Vers la fin de l’annulation des opérations de saisie-contrefaçon pour absence de délai raisonnable entre la signification de l’ordonnance et le début des opérations de saisie par l’huissier ?


Cass, com, 19 mars 2015, Aff. Libellule (Pourvoi n° 13-25311)

Mots-clés : saisie-contrefaçon – exigence d’un délai raisonnable entre la signification de l’ordonnance et le début des opérations de saisie

Décision : La Cour de cassation vient-elle de sonner le glas de l’exigence d’un délai raisonnable entre la signification de l’ordonnance et le début des opérations de saisie ? C’est la question que l’on est en droit de se poser à la lecture de cet arrêt de la 1ère chambre civile de la Cour de cassation.

En effet, les juges du fond ont très régulièrement, au cours des dernières années, prononcé la nullité d’opérations de saisie-contrefaçon au motif que le procès-verbal rédigé par l’huissier et relatant le déroulement des opérations ne distinguait pas entre le moment où l’ordonnance est signifiée à la personne sur le point de subir la saisie (préalable nécessaire, même si certains aménagement sont désormais possibles dans des circonstances particulières – voir mon billet sur l’arrêt de la Cour de cassation du 4 septembre 2014 http://www.plasseraud-avocat.com/lhuissier-peut-finalement-ne-divulguer-son-identite-quapres-ses-operations-de-constat-ou-comment-garder-entier-leffet-de-surprise-dans-la-recherche-de-preuves-et-la-constat/) et le début des opérations de saisie proprement dit, ou lorsqu’était mentionné un délai considéré comme trop court pour permettre au saisi de prendre pleinement conscience et connaissance de ce qui l’attendait (sachant qu’ont déjà été considérées comme des délais suffisants 10 minutes – Cour d’appel de Paris, 8 février 2013, PIBD n° 982, III, page 1145 – , voire même 5 minutes – Cour d’appel de Paris, 9 mai 2014, PIBD n° 1009).

La Cour d’appel s’inscrivait ici dans cette lignée, et avait annulé les opérations de saisie, car « l’absence de mention sur le procès-verbal de saisie-contrefaçon et sur l’acte de signification de l’ordonnance, de l’heure à laquelle ce dernier est intervenu, ne permet pas de vérifier si la notification a été effectuée préalablement aux opérations de saisie et si un délai suffisant a été laissé à la société TPLM pour prendre connaissance de l’ordonnance ».
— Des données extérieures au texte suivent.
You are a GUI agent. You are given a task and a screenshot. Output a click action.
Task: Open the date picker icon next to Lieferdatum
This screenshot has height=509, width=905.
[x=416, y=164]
Or la Cour suprême estime que la Cour d’appel a violé l’article 495 du Code de Procédure Civile (qui est, il est vrai, peu disert sur le sujet, puisqu’il se contente d’un lacunaire « Copie de la requête et de l’ordonnance est laissée à la personne à laquelle elle est opposée », ce qui n’apparaît pas immédiatement imposer une signification préalable de l’ordonnance et de la requête), dans la mesure « où l’acte de signification de l’ordonnance précisait que cette formalité avait eu lieu préalablement aux opérations de saisie-contrefaçon ».

De la sorte, la Cour de cassation semble considérer qu’il est suffisant qu’il ressorte de l’acte de signification de l’ordonnance que celle-ci est bien intervenue avant le début des opérations de saisie-contrefaçon, sans que l’on ait désormais à se soucier de savoir si un délai raisonnable s’est écoulé entre les deux.

Commentaire : Si cette compréhension et / ou interprétation de cet arrêt de la Cour de cassation s’avérai(en)t exacte(s), cela ferait disparaître un des motifs favoris d’invalidation des procès-verbaux de saisie-contrefaçon de la jurisprudence de ces dernières années (que les défendeurs ne s’inquiètent pas, il en reste de multiples autres). Cela contribuerait à sécuriser un peu plus cet outil formidable d’établissement de la preuve qu’est la saisie-contrefaçon, et de ce fait, la situation des titulaires de droits. On peut noter que cette solution serait en phase avec le mouvement jurisprudentiel actuel qui retient que l’alinéa 3 de l’article 495 du CPC « a pour seule finalité de permettre le rétablissement du principe de la contradiction en portant à la connaissance de celui qui subit la mesure ordonnée à son insu ce qui a déterminé la décision du juge, et d’apprécier l’opportunité d’un éventuel recours » (arrêt de la Cour de cassation du 4 septembre 2014, déjà mentionné plus haut). Il convient toutefois de rester prudent à ce stade, l’arrêt pouvant sans doute se voir appliquer d’autres interprétations. Il est dommage (comme bien souvent – pour ne pas dire systématiquement – avec les arrêts de la Cour de cassation) qu’aucun éclaircissement complémentaire n’ait été donné sur le sens et la portée exacts de cet attendu. Il sera surement nécessaire d’attendre son application par les juges du fond pour avoir quelques certitudes en la matière.